No, non voglio parlare di neonati messi davanti ad uno smartphone, spero sempre che ciò non accada anche se a volte capita di vedere un bambino molto piccolo con il telefonino in mano, catalizzato dal piccolo schermo luminoso.
Vorrei approfittare di una recente ricerca condotta dall’Università di Pavia(¹) per puntare l’attenzione, una volta in più, sul comportamento adulto.
Si parla di dispositivi digitali continuando a puntare il dito sugli adolescenti, si fanno campagne per proibire il loro uso al di sotto dei 14 anni (ho partecipato anche io alla campagna), si vorrebbe portare a 16 anni l’utilizzo dei social. Tutto questo va bene ma non si fa abbastanza per tutelare i bambini. Non si fa abbastanza come adulti, sono gli adulti a non riuscire a fare a meno dei social, ad essere costantemente connessi, a crearsi un mondo che sta molto più all’interno che all’esterno del videoschermo. Come spesso mi sono espressa, considero il mondo digitale una grande risorsa, il mio lavoro stesso si svolge grazie a un videoschermo e la mia ricerca passa spesso attraverso le banche dati fornite da siti scientifici messi a disposizione dei ricercatori ma…la consapevolezza che questi dispositivi possono fare danni a chi non ha l’età per poterli utilizzare, questo sembra non arrivare alle orecchie dei più.
Esporre i più piccoli alle nuove tecnologie, lo abbiamo detto mille volte, è dannoso sia fisicamente che psicologicamente, ma io vorrei andare ancora più in là.
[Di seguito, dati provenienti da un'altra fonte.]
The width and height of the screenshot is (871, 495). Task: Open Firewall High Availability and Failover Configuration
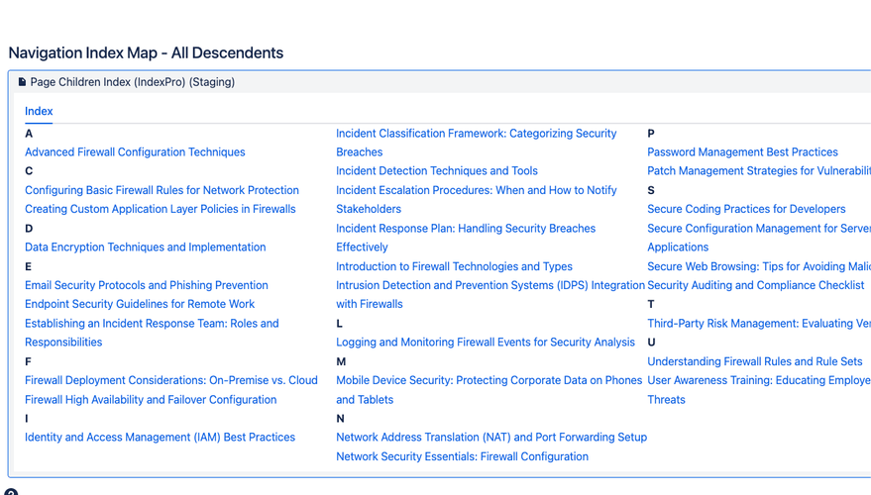151,399
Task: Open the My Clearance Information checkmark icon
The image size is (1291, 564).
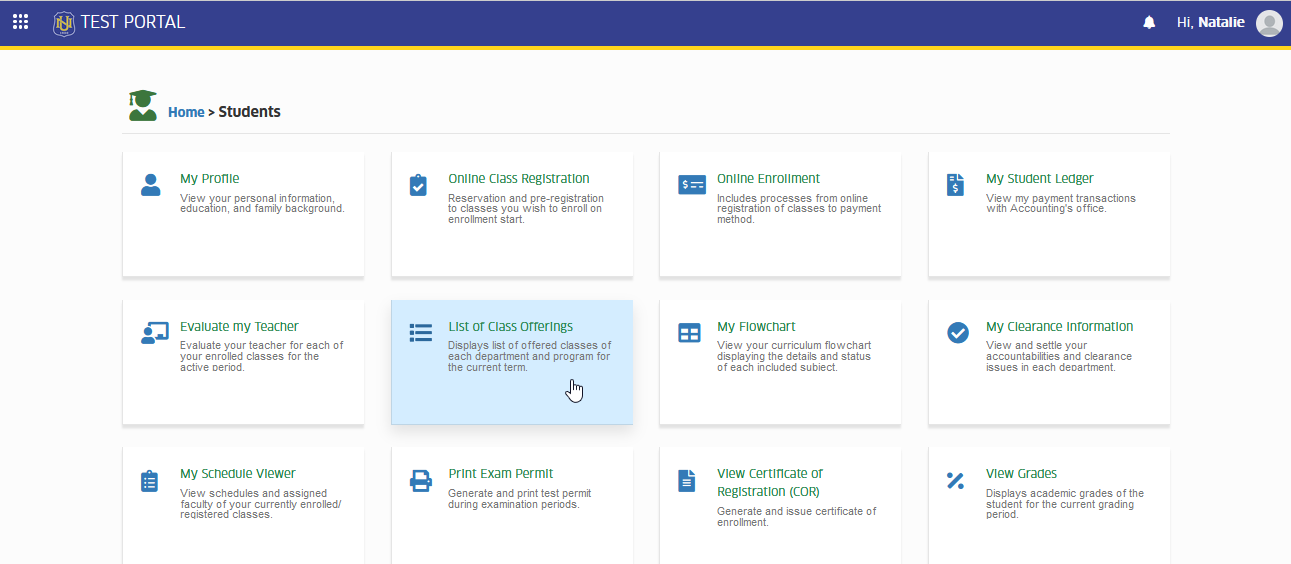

Mi sono battuta contro l’abitudine di postare foto di minori sui social, l’immagine corporea è importante e va tutelata fin dalla gestazione. Quante ecografie sono messe in circolo? E come spesso mi capita di dire, senza chiedere al diretto interessato – il feto – se è d’accordo. Non lo può fare, ovviamente, ma questo è rispettarlo?
Tornando alla riflessione sulla ricerca dell’Università di Pavia, tratta del nuovo tema, - la Technoference– l’interferenza della tecnologia nelle relazioni umane. In ambiente protetto sono state osservate 38 diadi mamma neonato e si è scoperto che le mamme mentre stanno assieme al loro piccolo che vivono anche brevi interruzioni dell’interazione con lui/lei, come quelle causate dall’uso dello smartphone, possono influenzare la qualità degli scambi affettivi tra genitore e bambino.
Dall’osservazione effettuata tramite la combinazione tra microanalisi comportamentale e termografia a infrarossi, “emerge un legame tra l’uso quotidiano più intenso dello smartphone da parte delle madri e una maggiore reattività fisiologica del neonato in occasione della distrazione digitale, accompagnata da una minore espressione di comportamenti affettivi da parte delle madri durante la fase di riunione”.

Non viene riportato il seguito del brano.